** STORED DATA **
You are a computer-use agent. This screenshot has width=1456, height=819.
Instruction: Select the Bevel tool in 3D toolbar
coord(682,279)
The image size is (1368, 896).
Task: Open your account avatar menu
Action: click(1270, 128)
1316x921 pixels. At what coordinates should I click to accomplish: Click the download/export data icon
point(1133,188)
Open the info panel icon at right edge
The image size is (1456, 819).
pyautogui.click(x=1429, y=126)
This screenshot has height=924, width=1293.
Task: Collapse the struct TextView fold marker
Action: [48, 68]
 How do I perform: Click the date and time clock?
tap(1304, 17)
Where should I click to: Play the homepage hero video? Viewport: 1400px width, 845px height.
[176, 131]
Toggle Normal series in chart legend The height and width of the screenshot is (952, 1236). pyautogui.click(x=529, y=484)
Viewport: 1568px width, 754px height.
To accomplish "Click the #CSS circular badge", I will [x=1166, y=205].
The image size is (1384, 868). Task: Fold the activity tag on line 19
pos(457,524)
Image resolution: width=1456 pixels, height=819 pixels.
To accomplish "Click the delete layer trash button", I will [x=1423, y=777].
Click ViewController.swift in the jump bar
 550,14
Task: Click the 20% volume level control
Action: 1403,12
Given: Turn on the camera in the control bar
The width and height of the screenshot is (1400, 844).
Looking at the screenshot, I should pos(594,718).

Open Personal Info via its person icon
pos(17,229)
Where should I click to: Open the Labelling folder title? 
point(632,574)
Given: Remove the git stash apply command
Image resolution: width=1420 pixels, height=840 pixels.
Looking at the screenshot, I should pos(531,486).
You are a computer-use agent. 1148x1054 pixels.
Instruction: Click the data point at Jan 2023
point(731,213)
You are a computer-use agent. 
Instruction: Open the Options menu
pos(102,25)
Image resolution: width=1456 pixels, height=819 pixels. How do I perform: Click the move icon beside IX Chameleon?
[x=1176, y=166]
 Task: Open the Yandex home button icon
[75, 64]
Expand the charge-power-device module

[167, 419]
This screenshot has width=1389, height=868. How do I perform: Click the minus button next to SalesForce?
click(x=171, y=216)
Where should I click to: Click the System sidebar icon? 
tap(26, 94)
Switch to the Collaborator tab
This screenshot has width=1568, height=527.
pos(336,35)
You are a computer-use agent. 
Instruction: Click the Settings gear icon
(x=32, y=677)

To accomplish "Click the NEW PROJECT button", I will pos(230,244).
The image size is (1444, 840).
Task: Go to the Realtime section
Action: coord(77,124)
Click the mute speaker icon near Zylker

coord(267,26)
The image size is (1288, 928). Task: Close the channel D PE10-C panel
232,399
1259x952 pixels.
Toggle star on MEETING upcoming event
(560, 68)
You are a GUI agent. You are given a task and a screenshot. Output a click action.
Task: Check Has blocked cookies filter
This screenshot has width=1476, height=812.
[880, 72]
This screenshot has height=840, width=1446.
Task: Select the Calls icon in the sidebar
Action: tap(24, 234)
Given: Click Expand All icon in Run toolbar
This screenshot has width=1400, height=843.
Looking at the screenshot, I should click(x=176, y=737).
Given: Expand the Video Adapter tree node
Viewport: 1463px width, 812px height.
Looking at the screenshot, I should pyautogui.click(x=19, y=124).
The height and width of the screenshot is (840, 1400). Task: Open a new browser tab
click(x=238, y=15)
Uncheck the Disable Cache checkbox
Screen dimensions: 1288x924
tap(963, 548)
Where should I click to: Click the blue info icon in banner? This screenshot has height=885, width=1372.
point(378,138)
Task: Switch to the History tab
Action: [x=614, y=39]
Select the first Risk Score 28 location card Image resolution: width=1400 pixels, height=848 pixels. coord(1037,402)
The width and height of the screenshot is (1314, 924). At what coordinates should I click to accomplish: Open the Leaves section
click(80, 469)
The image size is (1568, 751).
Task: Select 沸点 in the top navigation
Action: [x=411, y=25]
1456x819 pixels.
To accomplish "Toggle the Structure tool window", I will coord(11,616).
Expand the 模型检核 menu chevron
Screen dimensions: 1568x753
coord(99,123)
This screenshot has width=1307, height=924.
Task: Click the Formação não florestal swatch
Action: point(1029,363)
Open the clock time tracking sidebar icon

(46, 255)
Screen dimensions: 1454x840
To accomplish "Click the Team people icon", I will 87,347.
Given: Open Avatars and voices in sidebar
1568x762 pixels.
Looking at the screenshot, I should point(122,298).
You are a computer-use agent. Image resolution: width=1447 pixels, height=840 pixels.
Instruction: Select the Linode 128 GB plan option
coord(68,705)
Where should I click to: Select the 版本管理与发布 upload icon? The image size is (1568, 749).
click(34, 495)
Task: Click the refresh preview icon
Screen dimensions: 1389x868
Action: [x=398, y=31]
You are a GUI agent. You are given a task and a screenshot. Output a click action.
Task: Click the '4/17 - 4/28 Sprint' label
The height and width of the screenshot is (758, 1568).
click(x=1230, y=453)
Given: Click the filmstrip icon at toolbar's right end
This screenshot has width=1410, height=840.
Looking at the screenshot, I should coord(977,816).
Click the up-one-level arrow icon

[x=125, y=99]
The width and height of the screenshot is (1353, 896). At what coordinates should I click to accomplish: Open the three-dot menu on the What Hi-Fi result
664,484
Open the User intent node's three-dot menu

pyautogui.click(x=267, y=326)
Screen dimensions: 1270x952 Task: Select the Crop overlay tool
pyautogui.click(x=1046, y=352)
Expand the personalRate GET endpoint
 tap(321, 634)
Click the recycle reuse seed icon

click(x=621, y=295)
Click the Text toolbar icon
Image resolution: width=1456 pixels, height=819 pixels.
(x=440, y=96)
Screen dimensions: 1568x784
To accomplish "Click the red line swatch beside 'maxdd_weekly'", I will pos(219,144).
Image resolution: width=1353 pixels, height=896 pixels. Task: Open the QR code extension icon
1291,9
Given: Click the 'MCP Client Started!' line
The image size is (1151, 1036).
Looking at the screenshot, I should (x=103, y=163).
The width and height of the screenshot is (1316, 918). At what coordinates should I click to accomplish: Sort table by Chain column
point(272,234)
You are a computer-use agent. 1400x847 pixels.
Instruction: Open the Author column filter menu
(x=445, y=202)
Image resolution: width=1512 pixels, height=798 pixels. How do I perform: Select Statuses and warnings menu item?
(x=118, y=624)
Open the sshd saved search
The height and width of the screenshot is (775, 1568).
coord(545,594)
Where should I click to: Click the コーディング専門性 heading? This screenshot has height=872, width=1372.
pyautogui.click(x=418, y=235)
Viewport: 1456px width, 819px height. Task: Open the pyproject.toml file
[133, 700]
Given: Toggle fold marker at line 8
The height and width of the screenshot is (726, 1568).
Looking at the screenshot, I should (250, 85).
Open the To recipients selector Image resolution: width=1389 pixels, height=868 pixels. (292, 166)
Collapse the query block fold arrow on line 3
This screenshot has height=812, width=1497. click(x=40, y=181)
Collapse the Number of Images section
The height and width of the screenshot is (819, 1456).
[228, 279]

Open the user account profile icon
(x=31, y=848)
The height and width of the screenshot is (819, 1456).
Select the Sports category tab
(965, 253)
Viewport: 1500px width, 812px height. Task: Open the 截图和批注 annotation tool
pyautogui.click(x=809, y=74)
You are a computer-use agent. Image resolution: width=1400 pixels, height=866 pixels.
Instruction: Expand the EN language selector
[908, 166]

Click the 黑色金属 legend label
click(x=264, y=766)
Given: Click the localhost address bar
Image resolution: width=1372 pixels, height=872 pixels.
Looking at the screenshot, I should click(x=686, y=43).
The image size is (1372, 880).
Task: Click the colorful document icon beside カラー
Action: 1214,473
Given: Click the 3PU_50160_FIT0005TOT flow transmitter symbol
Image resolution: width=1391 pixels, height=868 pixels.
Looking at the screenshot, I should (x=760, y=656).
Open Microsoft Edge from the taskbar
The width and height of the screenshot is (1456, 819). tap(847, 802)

** WHAT IS REQUIRED **
Please output every record, keeping each line exact.

** EXPECTED OUTPUT **
You are a computer-use agent. This screenshot has width=1456, height=819.
Instruction: Select the Bevel tool in 3D toolbar
coord(682,279)
The image size is (1368, 896).
Task: Open your account avatar menu
Action: click(1270, 128)
1316x921 pixels. At what coordinates should I click to accomplish: Click the download/export data icon
point(1133,188)
Open the info panel icon at right edge
The image size is (1456, 819).
pyautogui.click(x=1429, y=126)
This screenshot has height=924, width=1293.
Task: Collapse the struct TextView fold marker
Action: [48, 68]
 How do I perform: Click the date and time clock?
tap(1304, 17)
Where should I click to: Play the homepage hero video? Viewport: 1400px width, 845px height.
[176, 131]
Toggle Normal series in chart legend The height and width of the screenshot is (952, 1236). pyautogui.click(x=529, y=484)
Viewport: 1568px width, 754px height.
To accomplish "Click the #CSS circular badge", I will [x=1166, y=205].
The image size is (1384, 868). Task: Fold the activity tag on line 19
pos(457,524)
Image resolution: width=1456 pixels, height=819 pixels.
To accomplish "Click the delete layer trash button", I will [x=1423, y=777].
Click ViewController.swift in the jump bar
 550,14
Task: Click the 20% volume level control
Action: 1403,12
Given: Turn on the camera in the control bar
The width and height of the screenshot is (1400, 844).
Looking at the screenshot, I should pos(594,718).

Open Personal Info via its person icon
pos(17,229)
Where should I click to: Open the Labelling folder title? 
point(632,574)
Given: Remove the git stash apply command
Image resolution: width=1420 pixels, height=840 pixels.
Looking at the screenshot, I should pos(531,486).
You are a computer-use agent. 1148x1054 pixels.
Instruction: Click the data point at Jan 2023
point(731,213)
You are a computer-use agent. 
Instruction: Open the Options menu
pos(102,25)
Image resolution: width=1456 pixels, height=819 pixels. How do I perform: Click the move icon beside IX Chameleon?
[x=1176, y=166]
 Task: Open the Yandex home button icon
[75, 64]
Expand the charge-power-device module

[167, 419]
This screenshot has width=1389, height=868. How do I perform: Click the minus button next to SalesForce?
click(x=171, y=216)
Where should I click to: Click the System sidebar icon? 
tap(26, 94)
Switch to the Collaborator tab
This screenshot has width=1568, height=527.
pos(336,35)
You are a computer-use agent. 
Instruction: Click the Settings gear icon
(x=32, y=677)

To accomplish "Click the NEW PROJECT button", I will pos(230,244).
The image size is (1444, 840).
Task: Go to the Realtime section
Action: coord(77,124)
Click the mute speaker icon near Zylker

coord(267,26)
The image size is (1288, 928). Task: Close the channel D PE10-C panel
232,399
1259x952 pixels.
Toggle star on MEETING upcoming event
(560, 68)
You are a GUI agent. You are given a task and a screenshot. Output a click action.
Task: Check Has blocked cookies filter
This screenshot has width=1476, height=812.
[880, 72]
This screenshot has height=840, width=1446.
Task: Select the Calls icon in the sidebar
Action: tap(24, 234)
Given: Click Expand All icon in Run toolbar
This screenshot has width=1400, height=843.
Looking at the screenshot, I should click(x=176, y=737).
Given: Expand the Video Adapter tree node
Viewport: 1463px width, 812px height.
Looking at the screenshot, I should pyautogui.click(x=19, y=124).
The height and width of the screenshot is (840, 1400). Task: Open a new browser tab
click(x=238, y=15)
Uncheck the Disable Cache checkbox
Screen dimensions: 1288x924
tap(963, 548)
Where should I click to: Click the blue info icon in banner? This screenshot has height=885, width=1372.
point(378,138)
Task: Switch to the History tab
Action: [x=614, y=39]
Select the first Risk Score 28 location card Image resolution: width=1400 pixels, height=848 pixels. coord(1037,402)
The width and height of the screenshot is (1314, 924). At what coordinates should I click to accomplish: Open the Leaves section
click(80, 469)
The image size is (1568, 751).
Task: Select 沸点 in the top navigation
Action: [x=411, y=25]
1456x819 pixels.
To accomplish "Toggle the Structure tool window", I will coord(11,616).
Expand the 模型检核 menu chevron
Screen dimensions: 1568x753
coord(99,123)
This screenshot has width=1307, height=924.
Task: Click the Formação não florestal swatch
Action: point(1029,363)
Open the clock time tracking sidebar icon

(46, 255)
Screen dimensions: 1454x840
To accomplish "Click the Team people icon", I will 87,347.
Given: Open Avatars and voices in sidebar
1568x762 pixels.
Looking at the screenshot, I should point(122,298).
You are a computer-use agent. Image resolution: width=1447 pixels, height=840 pixels.
Instruction: Select the Linode 128 GB plan option
coord(68,705)
Where should I click to: Select the 版本管理与发布 upload icon? The image size is (1568, 749).
click(34, 495)
Task: Click the refresh preview icon
Screen dimensions: 1389x868
Action: [x=398, y=31]
You are a GUI agent. You are given a task and a screenshot. Output a click action.
Task: Click the '4/17 - 4/28 Sprint' label
The height and width of the screenshot is (758, 1568).
click(x=1230, y=453)
Given: Click the filmstrip icon at toolbar's right end
This screenshot has width=1410, height=840.
Looking at the screenshot, I should coord(977,816).
Click the up-one-level arrow icon

[x=125, y=99]
The width and height of the screenshot is (1353, 896). At what coordinates should I click to accomplish: Open the three-dot menu on the What Hi-Fi result
664,484
Open the User intent node's three-dot menu

pyautogui.click(x=267, y=326)
Screen dimensions: 1270x952 Task: Select the Crop overlay tool
pyautogui.click(x=1046, y=352)
Expand the personalRate GET endpoint
 tap(321, 634)
Click the recycle reuse seed icon

click(x=621, y=295)
Click the Text toolbar icon
Image resolution: width=1456 pixels, height=819 pixels.
(x=440, y=96)
Screen dimensions: 1568x784
To accomplish "Click the red line swatch beside 'maxdd_weekly'", I will pos(219,144).
Image resolution: width=1353 pixels, height=896 pixels. Task: Open the QR code extension icon
1291,9
Given: Click the 'MCP Client Started!' line
The image size is (1151, 1036).
Looking at the screenshot, I should (x=103, y=163).
The width and height of the screenshot is (1316, 918). At what coordinates should I click to accomplish: Sort table by Chain column
point(272,234)
You are a computer-use agent. 1400x847 pixels.
Instruction: Open the Author column filter menu
(x=445, y=202)
Image resolution: width=1512 pixels, height=798 pixels. How do I perform: Select Statuses and warnings menu item?
(x=118, y=624)
Open the sshd saved search
The height and width of the screenshot is (775, 1568).
coord(545,594)
Where should I click to: Click the コーディング専門性 heading? This screenshot has height=872, width=1372.
pyautogui.click(x=418, y=235)
Viewport: 1456px width, 819px height. Task: Open the pyproject.toml file
[133, 700]
Given: Toggle fold marker at line 8
The height and width of the screenshot is (726, 1568).
Looking at the screenshot, I should (250, 85).
Open the To recipients selector Image resolution: width=1389 pixels, height=868 pixels. (292, 166)
Collapse the query block fold arrow on line 3
This screenshot has height=812, width=1497. click(x=40, y=181)
Collapse the Number of Images section
The height and width of the screenshot is (819, 1456).
[228, 279]

Open the user account profile icon
(x=31, y=848)
The height and width of the screenshot is (819, 1456).
Select the Sports category tab
(965, 253)
Viewport: 1500px width, 812px height. Task: Open the 截图和批注 annotation tool
pyautogui.click(x=809, y=74)
You are a computer-use agent. Image resolution: width=1400 pixels, height=866 pixels.
Instruction: Expand the EN language selector
[908, 166]

Click the 黑色金属 legend label
click(x=264, y=766)
Given: Click the localhost address bar
Image resolution: width=1372 pixels, height=872 pixels.
Looking at the screenshot, I should click(x=686, y=43).
The image size is (1372, 880).
Task: Click the colorful document icon beside カラー
Action: 1214,473
Given: Click the 3PU_50160_FIT0005TOT flow transmitter symbol
Image resolution: width=1391 pixels, height=868 pixels.
Looking at the screenshot, I should (x=760, y=656).
Open Microsoft Edge from the taskbar
The width and height of the screenshot is (1456, 819). tap(847, 802)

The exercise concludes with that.